Don't be afraid to introduce students to Bloom's Taxonomy of Cognitive Levels

What to do? Discuss the meaning of instructional words with your students and have them formulate questions from daily life at different levels of thinking.

Example: You can use any source of reliable information, but this time, the students required to determine the purpose of the question and why it was given here, and identify its cognitive level according to Bloom's taxonomy. Naturally, to answer these questions, students will need to understand the information, so why settle for providing answers to pre-determined questions? Afterward, students can present additional questions based on the existing question's data and the information in the article, and classify them according to their cognitive level as they see fit.
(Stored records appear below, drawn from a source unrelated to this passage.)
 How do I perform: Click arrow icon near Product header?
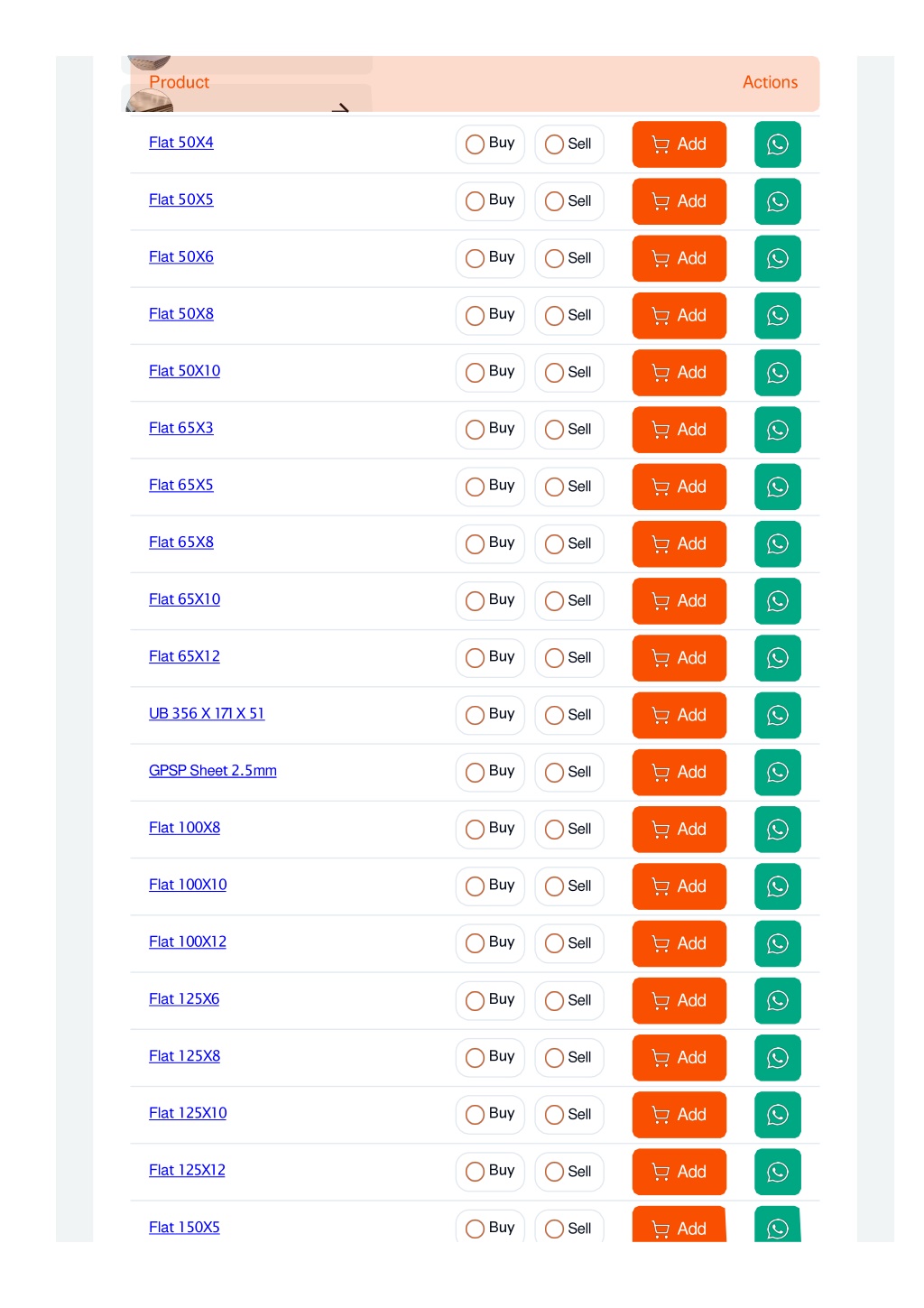[x=340, y=108]
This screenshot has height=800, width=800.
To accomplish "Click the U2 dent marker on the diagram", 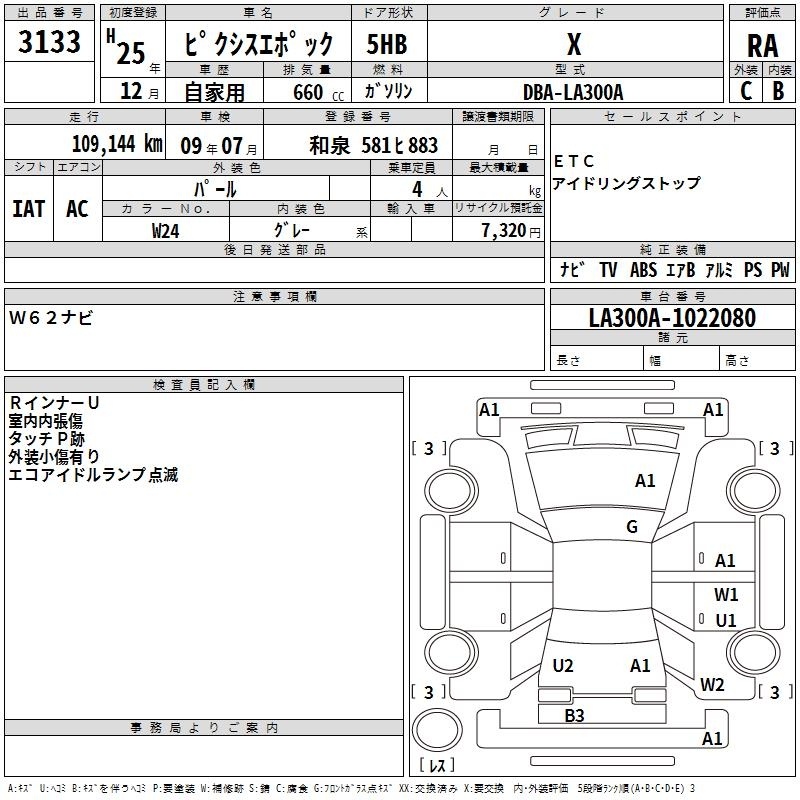I will (x=563, y=665).
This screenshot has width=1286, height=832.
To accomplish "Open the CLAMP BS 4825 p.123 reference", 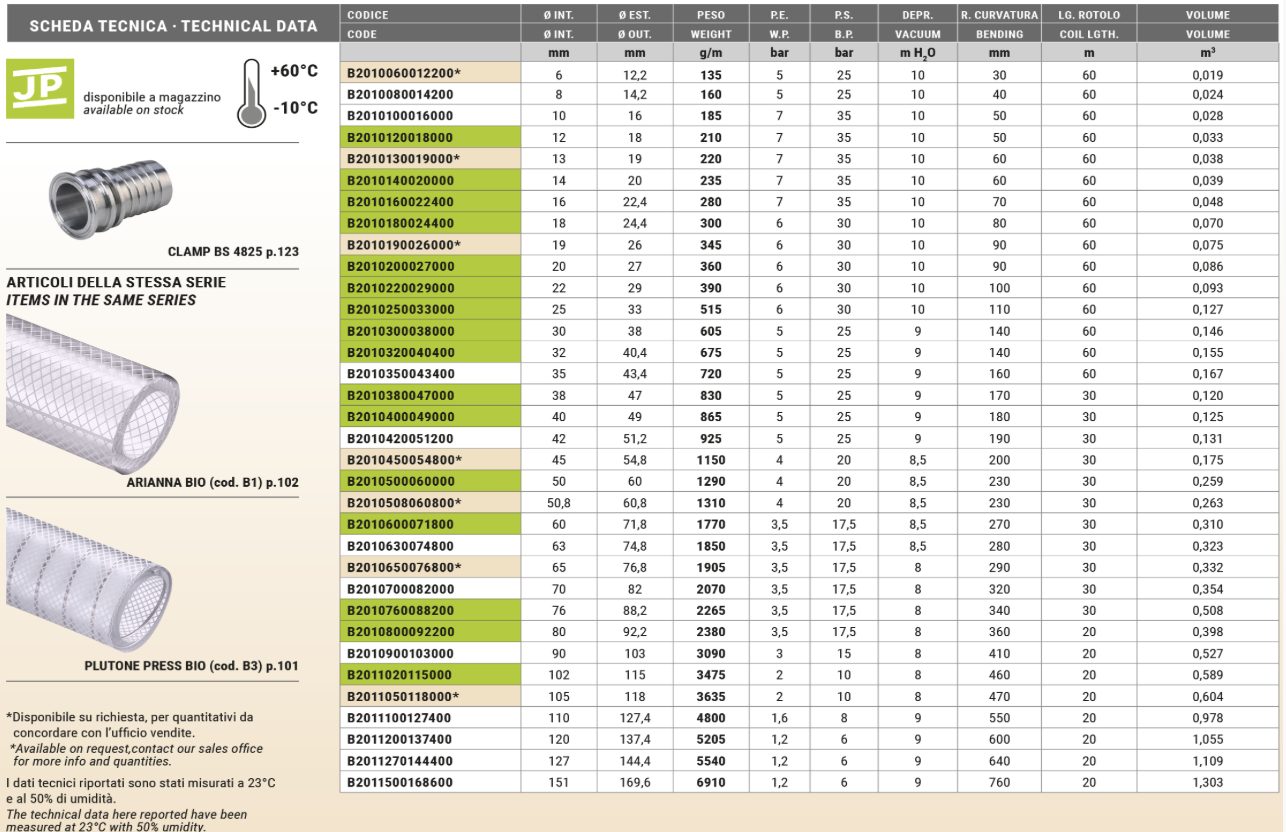I will click(232, 253).
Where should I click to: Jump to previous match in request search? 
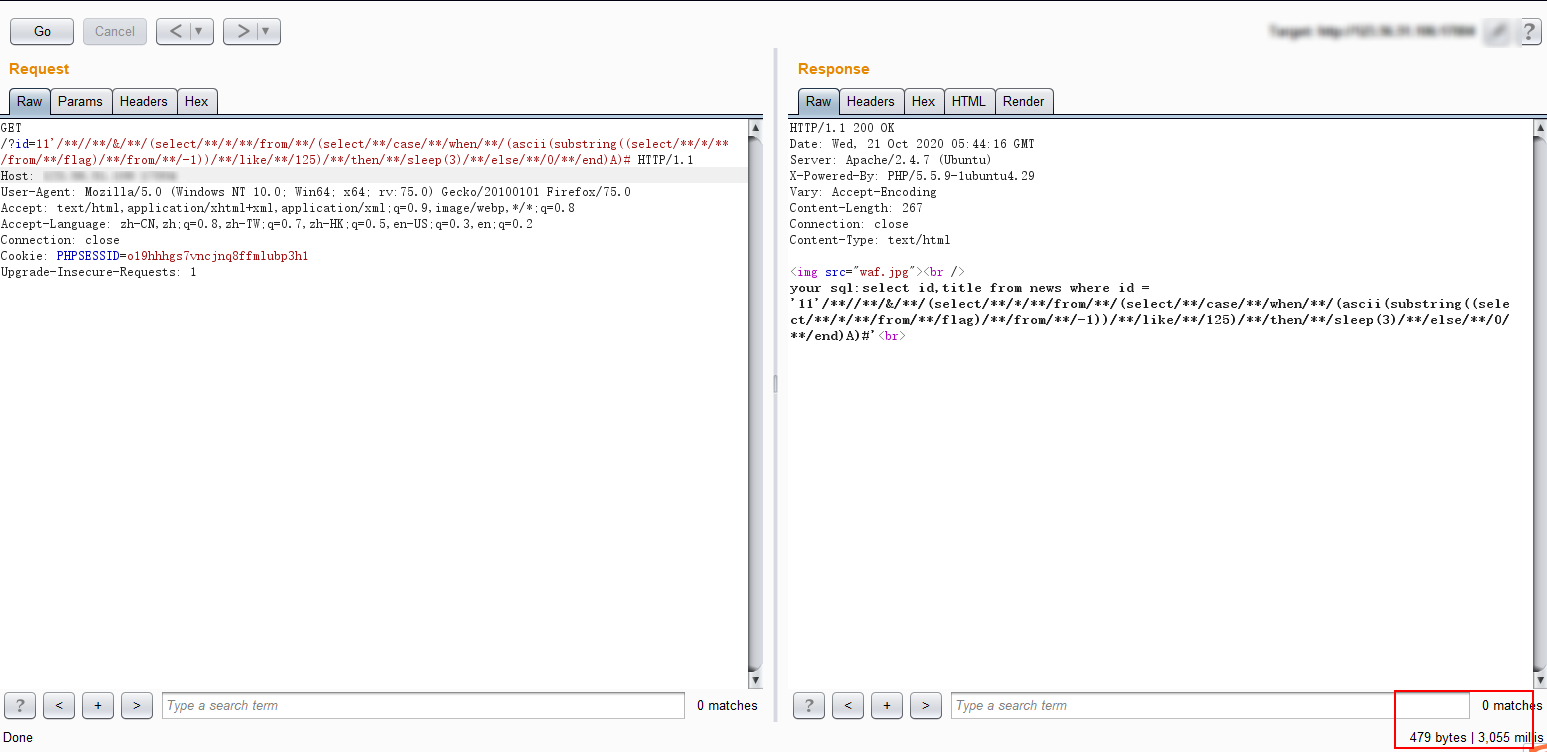(59, 705)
Merging Different Sources of Information and Comparative Questions

What to do? Have students research a certain topic, even as an extension to a question you asked.

Example: "Name two factors that influence blood pressure". Then, ask them to find an additional source of information that confirms, expands, or challenges the knowledge they demonstrated in their answer. Regarding the additional source of information, ask students to formulate questions that link it to the initial question you posed.

Let Them Hypothesis Data

What to do? The idea may sound awkward as why would we allow students to deal with non-existent findings? However, let's dare to overcome this obstacle, as these data are not used for publication in a scientific journal. Additionally, this is the thought process expected of anyone exposed to skeletal information - to hypothesize how the data might look or what lies behind the given facts. In other words, this is a legitimate and desirable thought process.

Example: "Formulate a question about the effect of environmental factors on the rate of photosynthesis" for a student who studied these factors in class. For example, on the topic of light intensity, the student could prepare a data table showing the rate of photosynthesis at different light intensities and ask a question about the table. Such a question could be at a low cognitive level, such as "Give a title to the table," or at a high cognitive level, such as "Explain the data," but the emphasis is on the fact that to ask a question, the student must create the data.

What do they gain?

By asking questions, searching for answers, and reflecting on their thought process, students can connect multiple topics from the curriculum and even expand them according to their interests. As teachers, it enables us better understand the students' thought processes, the depth of their thinking, expose misconceptions, learn about their level of curiosity, and thus know how to advance each student from their unique starting point.

We can conclude this article with a saying from the ancient sources: "The shy one does not learn, and the strict one does not teach".